Published in Graphics

Russian boffins love their Nvidia GPUs

by on30 June 2016


Home PC is faster than a supercomputer

Russian researchers at the Lomonosov Moscow State University have taken a consumer-level Nvidia GPU and programmed it to beat a super-computer.

Their home computer running a consumer-level Nvidia GPU solved a problem in 15 minutes which then took a supercomputer three days.

The researchers wanted to test whether consumer-level tech would make an accessible alternative to supercomputers, in situations where many equations had to be run parallel to each other.

The GPU tackled few-body scattering equations, which describe how multiple quantum particles interact with each other. Where three or more of these bodies are involved, the equations become extremely difficult to calculate, involving a table containing tens or even hundreds of thousands of rows and columns of data.
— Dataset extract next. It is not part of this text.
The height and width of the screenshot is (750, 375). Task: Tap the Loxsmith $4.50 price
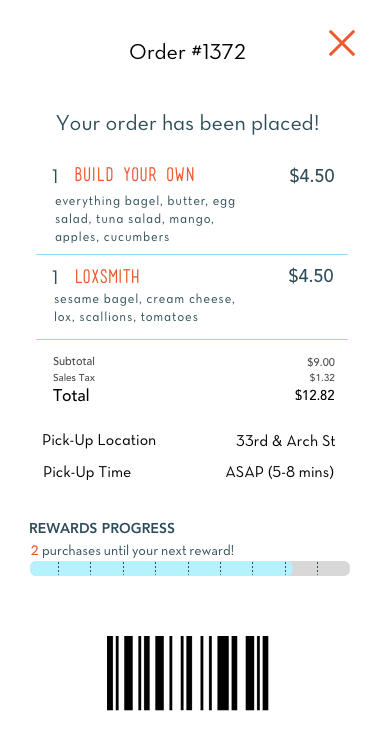click(x=311, y=276)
The boffins used Nvidia’s software as well as custom programs they had penned themselves. They were surprised how well the GPU performed. Team leader Vladimir Kukulin said:

"We reached a speed we couldn't even dream of. The program computes 260 million complex double integrals on a desktop computer within three seconds. No comparison with supercomputers! My colleague from the University of Bochum in Germany carried out the calculations using one of the largest supercomputers in Germany with the famous blue gene architecture, which is actually very expensive. And what took his group two or three days we do in 15 minutes without spending a dime."

At the moment only a few groups around the world have the resources to perform these sorts of calculations, which hinders the overall progress of the fields of study related to them, including quantum mechanics and nuclear and atomic physics.

The processors used by the team retail for between US$300 – $500, which is far easier on the wallet than the hundreds of millions of dollars an institute can spend on a supercomputer. In fact, GPUs have been capable of this kind of application for the past 10 years or so, but their value is only now beginning to be appreciated.

Kukulin said that this work opens up new ways to analyse nuclear and resonance chemical reactions.

"It can also be useful for solving a large number of computing tasks in plasma physics, electrodynamics, geophysics, medicine and many other areas of science. We want to organize a kind of training course, where researchers from various scientific areas of peripheral universities that do not have access to supercomputers could learn to do on their PCs the same thing that we do."